La Chine communiste s’efforce de renforcer ses liens avec l’Amérique latine, en signant ces dernières semaines plusieurs nouveaux accords diplomatiques et économiques avec des pays de cette région.
Lors d’un forum réunissant des dirigeants chinois et latino-américains à Pékin au début du mois, le chef du Parti communiste chinois (PCC), Xi Jinping, a déclaré que son régime était prêt à « joindre les mains » avec l’Amérique latine par des échanges politiques, économiques et sécuritaires.
Dans une attaque à peine voilée contre la politique commerciale actuelle des États-Unis, M. Xi a affirmé qu’il n’y avait « aucun gagnant dans les guerres tarifaires ou commerciales » et a cherché à positionner le commerce avec la Chine comme un moyen essentiel de diversifier les chaînes d’approvisionnement en s’éloignant des États-Unis.

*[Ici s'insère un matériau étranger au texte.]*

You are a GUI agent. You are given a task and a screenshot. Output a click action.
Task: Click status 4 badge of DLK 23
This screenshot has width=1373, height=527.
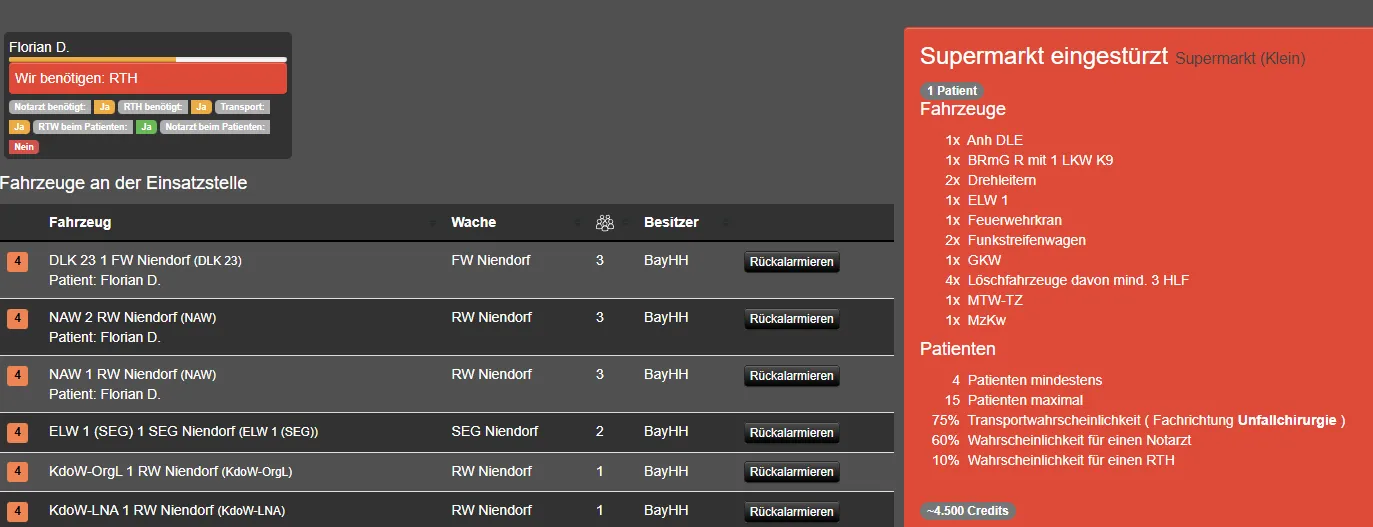(x=18, y=262)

À cette fin, M. Xi a promis de « faire front commun » avec les nations latino-américaines, en s’engageant à stimuler les importations, à encourager les entreprises chinoises à accroître leurs investissements dans la région et à développer la coopération en matière d’énergie propre, de communications 5G et d’intelligence artificielle.
Depuis, Pékin a lancé une série d’initiatives interdépendantes visant à renforcer systématiquement la présence de la Chine en Amérique latine et à accroître son influence politique sur le continent sud-américain et les Caraïbes.
Le PCC offre des milliards de dollars de nouveaux crédits
L’annonce d’une nouvelle ligne de crédit de 9,2 milliards de dollars destinée à soutenir les investissements dans les infrastructures des pays d’Amérique latine et des Caraïbes a été un élément clé des efforts de M. Xi.
Bien que l’enveloppe financière soit moins importante que les initiatives similaires de ces dernières années en raison du ralentissement de l’économie chinoise, elle représente néanmoins une avancée majeure dans l’expansion de l’influence du PCC à travers la région via des liens financiers.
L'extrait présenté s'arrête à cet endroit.